The recent weather conditions across New Zealand have impacted our regular supply of fresh ingredients and as such, what you receive may be slightly different to what’s pictured. Don’t worry, your recipe will be just as delicious!
The quantities provided above are averages only.
Always read product labels for the most up-to-date allergen information. Visit hellofresh.co.nz/foodinfo for allergen and ingredient information. If you have received a substitute ingredient, please be aware allergens may have changed
6
Mini Flour Tortillas
(Contains Gluten(Wheat); )
1
carrot
1
capsicum
2 clove
garlic
½
avocado
½ tin
red kidney beans
1 tin
sweetcorn
½
Brown Onion
1 packet
enchilada sauce
1 packet
Plant-Based Mayo
(Contains Soy; )
1 bag
coriander
1 sachet
Mexican Fiesta spice blend
olive oil
¼ cup
white wine vinegar
½ cup
water
• Preheat oven to 200°C/180°C fan-forced. Slice mini flour tortillas into quarters. Grate the carrot. Finely chop capsicum and garlic. Slice avocado (see ingredients) in half, scoop out flesh and roughly chop. Drain and rinse red kidney beans (see ingredients). Drain the sweetcorn. • Divide tortillas between two lined oven trays (don’t worry if they overlap). Drizzle with olive oil and season with salt. Bake until lightly golden and crispy, 8-10 minutes. • Thinly slice onion (see ingredients). In a small bowl, combine the white wine vinegar and a good pinch of sugar and salt. Scrunch sliced onion in your hands, then add it to pickling liquid. Add enough water to just cover onion. Set aside.

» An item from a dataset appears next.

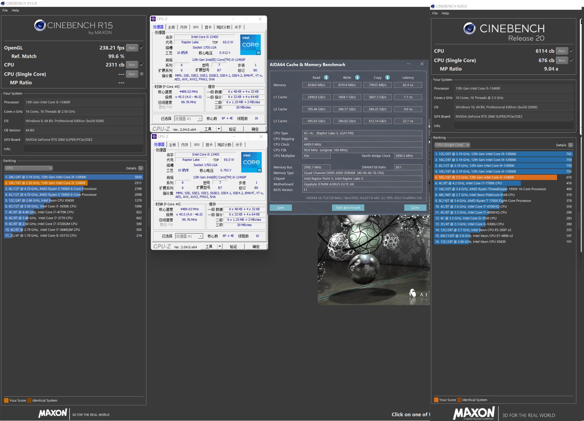Screen dimensions: 584x421
Task: Click the CPU-Z app icon in lower window title
Action: pos(154,136)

• While the tortillas are baking, heat a large frying pan over high heat. Cook sweetcorn until lightly browned, 4-5 minutes. Transfer to a medium bowl. • To the bowl with charred corn, add avocado and a drizzle of white wine vinegar and olive oil. Season with salt and pepper and toss to combine.
TIP: Cover the pan with a lid if the corn kernels are "popping" out.
• Return the frying pan to medium-high heat with a drizzle of olive oil. Cook carrot and capsicum until tender, 4-5 minutes. • SPICY! The spice blend is hot, use less if you're sensitive to heat. Add garlic, kidney beans and Mexican Fiesta spice blend and cook until fragrant, 1-2 minutes. Lightly mash kidney beans until some of them have broken up and the sauce has thickened. Season with salt and pepper. • Add enchilada sauce and the water and cook until slightly reduced, 1-2 minutes.
• Drain pickled onion. Divide nacho chips between plates. • Top with Mexican kidney beans and veggies. • Top nachos with pickled onion, charred corn salsa and a dollop of plant-based mayo. • Tear over coriander to serve. Enjoy!